By: Marc A. Scaringi
[Update 10.15.2021 at 9:50 AM: I submitted this response to Mr. Micek of the PA-Capital Star on 10.15.21, but he refused to publish it. So I am submitting it to Harrisburg 100].
Camp Hill, Pa – I write in response to the October 14, 2021 commentary by John L. Micek published in the PA Capital-Star entitled, “How a suburban Pa. school board race became a Trumpian battleground | Thursday Morning Coffee.”
Mr. Micek stated that one of the main contentions in an anonymous letter that was mailed to Camp Hill Borough residents, who had signs supporting certain Democratic candidates for the Camp Hill School Board, was false. Mr. Micek referred to the letter which stated in pertinent part that these candidates supported, “The mandatory inclusion in the curriculum of critical race theory as that is commonly defined.”As proof of its alleged falsity, Mr. Micek referred to a letter by the school district’s Superintendent which stated, “No, Critical Race Theory is not included in our curriculum nor are there any plans to do so.” Mr. Micek then considered his claim vindicated and the case closed.

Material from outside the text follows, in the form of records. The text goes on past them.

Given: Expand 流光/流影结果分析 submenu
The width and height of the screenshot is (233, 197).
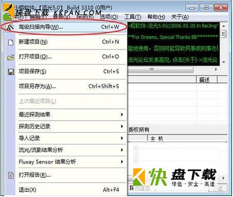Looking at the screenshot, I should tap(71, 150).
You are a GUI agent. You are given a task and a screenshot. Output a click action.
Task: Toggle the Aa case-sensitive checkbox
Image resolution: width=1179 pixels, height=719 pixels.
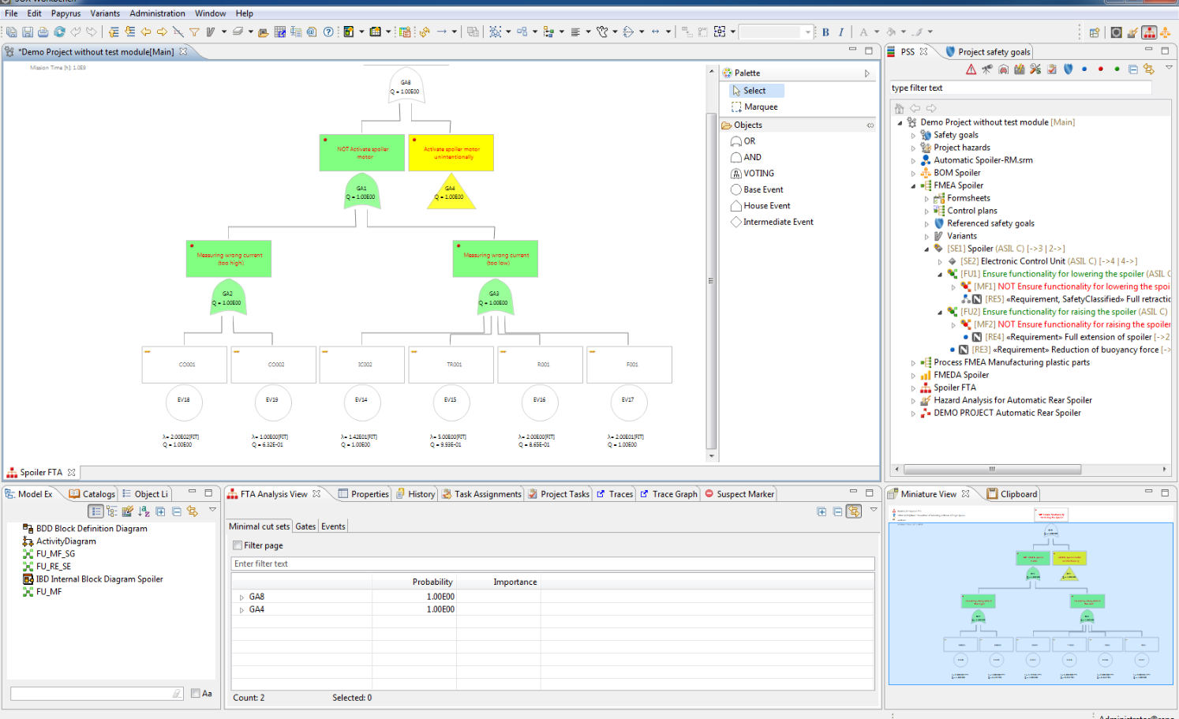pos(196,693)
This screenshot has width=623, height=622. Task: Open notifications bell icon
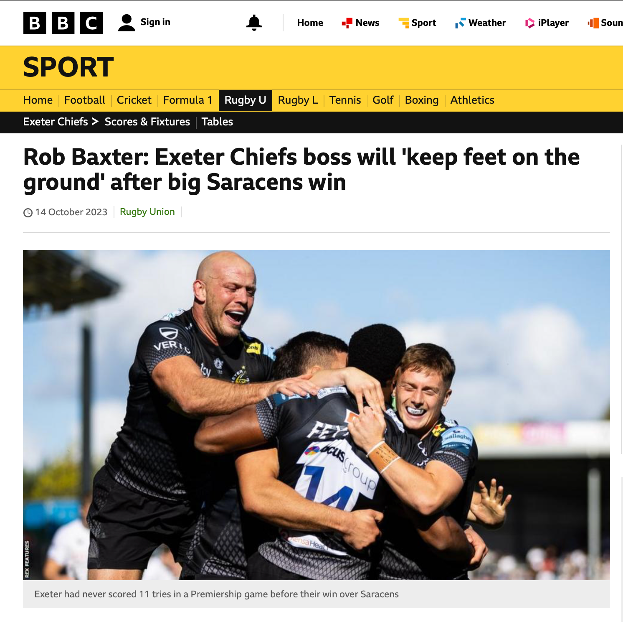254,23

However, the author of the anonymous letter pointed out that he or she was referring to Critical Race Theory (CRT) “as that is commonly defined.” None of those who oppose the introduction of CRT into the Camp Hill School District (CHSD) mistakenly believes that their children are attending a law school and are taking a seminar in CRT, which is where CRT originated. Parents who oppose CRT in the CHSD are well aware that our children attend K-12. We also understand that the idea at the core of CRT, that America is systemically racist and that our laws and institutions must be used to remedy that racism through reverse discrimination, has influenced academic theories and concepts such as Anti-Racism, Intersectionality, Transformational Social & Emotional Learning, Diversity, Equity, and Inclusion, among others – all theories and concepts advanced by the CHSD Equity Advocacy Council (EAC).
Instead of listing the various academic theories and concepts that are derived from CRT, in the interest of brevity and ease of comprehension, those of us who oppose them often use the word CRT as an umbrella term to refer to them all. However, when we are communicating about a particular theory or concept that is derived from CRT, we will use the name of that particular theory or concept. By way of example, writers will often write in general terms about the political/economic theory commonly known as Marxism and will refer to it by that name. But when discussing particular derivations of that theory these same writers will refer to Leninism, Trotskyism, Maoism, etc. Clearly,that is what the anonymous writer was doing.
Having cleared that up, I now turn to where Mr. Micek zeroes in on me. He claims that I am undeterred by what he claims is the truth – that the CHSD does not intend to incorporate CRT into its curriculum. He writes, “But that didn’t stop some local parents, led by attorney Marc Scaringi, a Trump loyalist, from trying to conflate CRT with a since-suspended equity council, FOX-43 reported.” However, I did not conflate CRT, as it is commonly defined, with the CHSD’s EAC. EAC did that on its own. I just pointed it out.
For example, in the EAC meeting minutes dated 4.28.21, members stated they intended to examine the CHSD curriculum using the resources published by the NYU Metropolitan Center for Research on Equity and Transformation of Schools. Its Executive Director has referred to “the elegant and beautiful concepts that come from CRT” and about how he is “using CRT to change schools.” The meeting minutes also reveal that EAC intended to examine the CHSD curriculum using the NYU Culturally Responsive Curriculum Scorecard. The Scorecard is rooted in the scholarship of Professor Gloria Ladson-Billings, a CRT scholar and one of the first to apply CRT to education., There is so much more evidence. To review it your readers are welcome to go to @MarcScaringiFanPage on Facebook where I present it in detail.
Mr. Micek labeled other assertions in the letter as false. However, he did not explain how or provide any proof. Although he did not interview me before commenting on what he thinks I am trying to do, he did interview the candidates referred to in the letter. Notably, none of them pointed out one falsehood in the letter, other than one stating she does not have yard signs. Another described herself as a “talker” but did not say that any of the issues identified in the letter are false. The letter claims the candidates support four specific issues of importance and relevance to the elected positions for which they are campaigning. As a voter and resident of Camp Hill Borough, I would like to hear from the candidates – are the claims in the letter true or false?
Lastly, no, I did not write the letter and did not know of its existence until someone texted it to me after it was mailed. However, I will assume the claims in the letter are true because the candidates have chosen not to deny them.